Many of the area's most verdant regions were once home to coal mines, lumber mills, factories, and railroad stations. Indeed, the crossroads of the Baltimore & Ohio Railroad, the Chesapeake & Ohio Canal, and the National Road, kept western Maryland alive with industry in centuries past. As transportation patterns changed businesses pulled out, workers left, and whole towns died. Mother Nature reclaimed the land with dense stands of hickory, oak, and pine trees. The state and federal government took advantage of the remote space and today have preserved great swaths of parkland.
The lush woods of Swallow Falls State Park on the western edge of the state and Catoctin Mountain National Park in Frederick are ideal for long hikes.

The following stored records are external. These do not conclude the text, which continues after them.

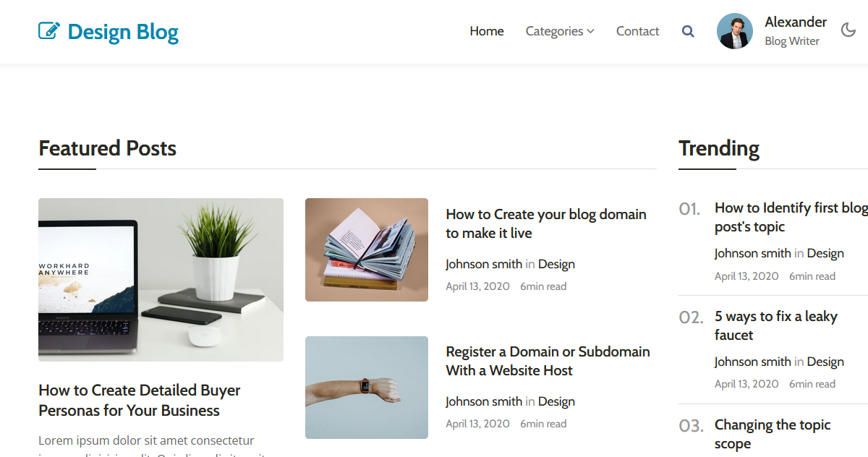Open trending post about identifying first blog topic

[x=790, y=217]
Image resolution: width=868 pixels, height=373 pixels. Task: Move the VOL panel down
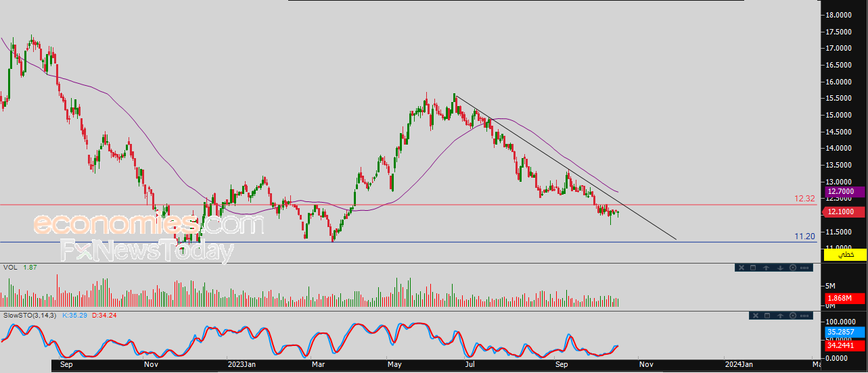coord(780,268)
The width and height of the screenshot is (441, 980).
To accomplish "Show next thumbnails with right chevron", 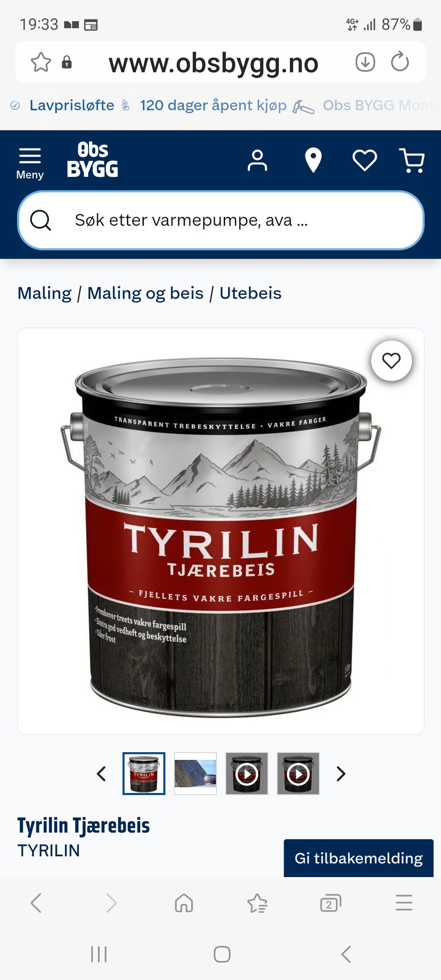I will (x=340, y=774).
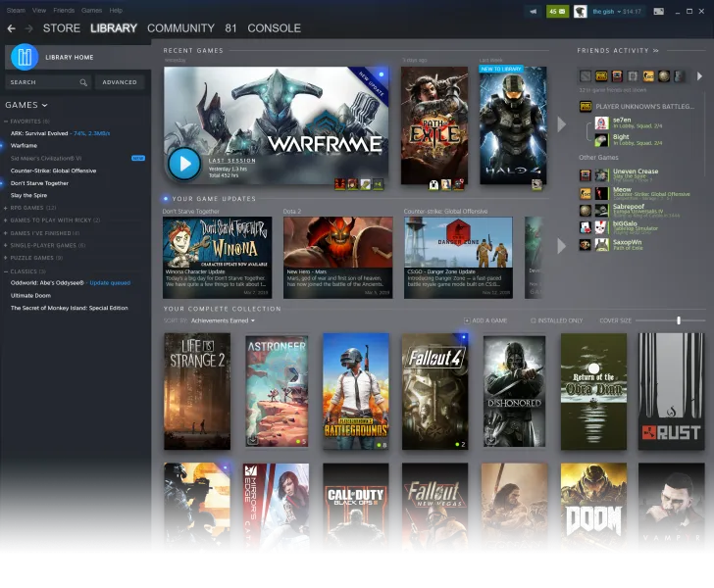Open the announcements megaphone icon
This screenshot has width=714, height=588.
click(534, 12)
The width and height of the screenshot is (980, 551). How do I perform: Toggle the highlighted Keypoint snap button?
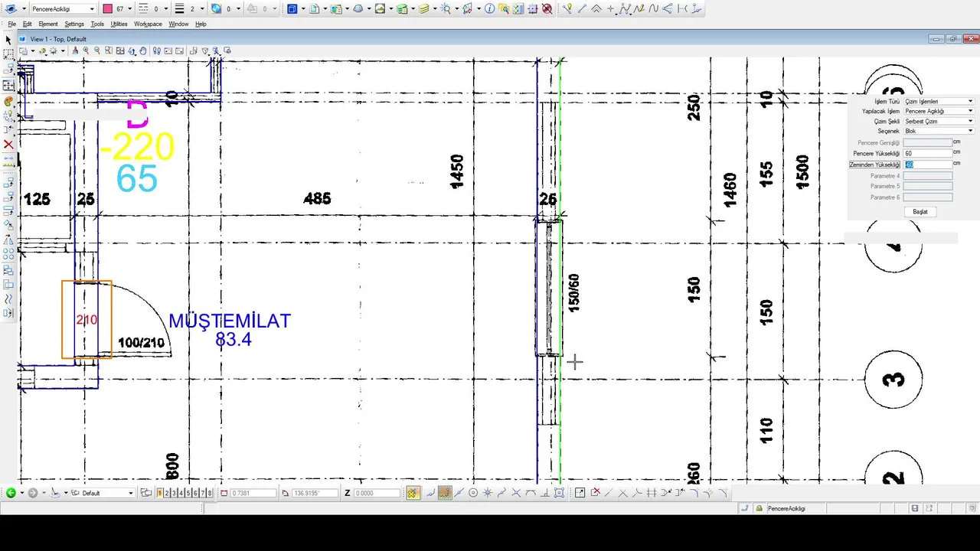[x=445, y=493]
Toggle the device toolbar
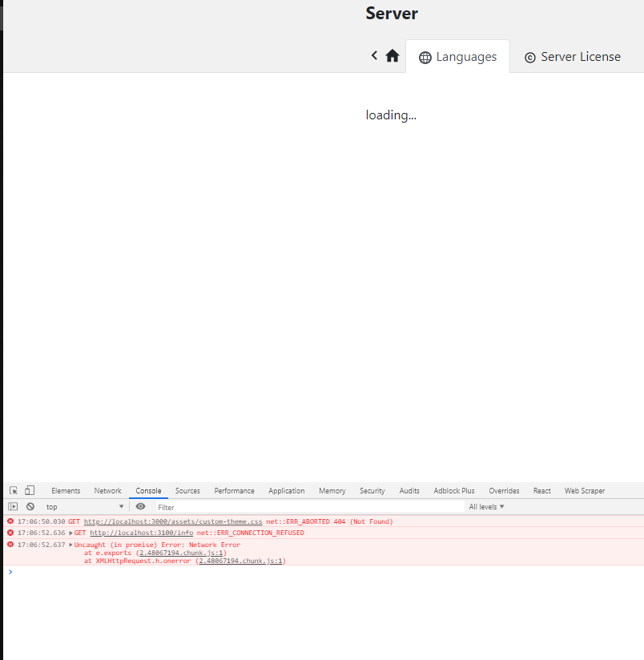Viewport: 644px width, 660px height. [30, 489]
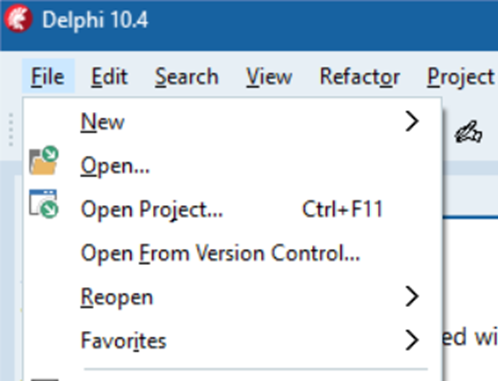498x381 pixels.
Task: Click the hand-with-pen toolbar icon
Action: click(x=468, y=132)
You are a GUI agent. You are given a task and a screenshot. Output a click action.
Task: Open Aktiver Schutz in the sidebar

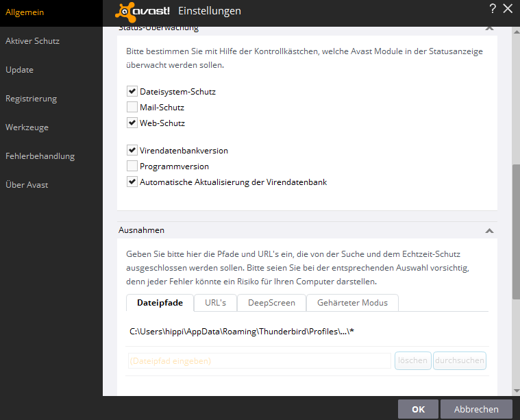click(32, 41)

Swimmers and boaters can explore the dark blue waters of man-made Deep Creek Lake, where there's freshwater fishing in warm months and even ice fishing in winter. As the weather chills, skiers, snowboarders and tubers can zip down the slopes of the Wisp Resort. The Potomac and Shenandoah rivers can be explored by kayak, canoe, or inner tube, and white-water rafting is popular. Cyclists bike along the historic C&O Canal (built in 1828) and its towpath that stretches from Cumberland to the nation's capital. Nestled among the region's cool, fresh forests is the nation's most famous retreat—Camp David—where every president from Franklin D. Roosevelt to Barack Obama has sought refuge.
Western Maryland and Frederick County are both changing in some ways, however. In recent years, Washingtonians have flocked to Frederick, making the historic environs more contemporary and hip. Although housing developments and strip malls have replaced farmland on the outside of town, the newer residents have also sparked an artistic revival and the opening of trendy boutiques. Staid diners have been replaced with sushi bars and restaurants featuring the tastes of India, Ethiopia, Thailand, and award-winning American nouveau cuisine. Frederick's neighbors—Hagerstown, Cumberland, and Oakland among them—have also revitalized their downtowns with brick facades, eateries, antiques stores, and quaint shops.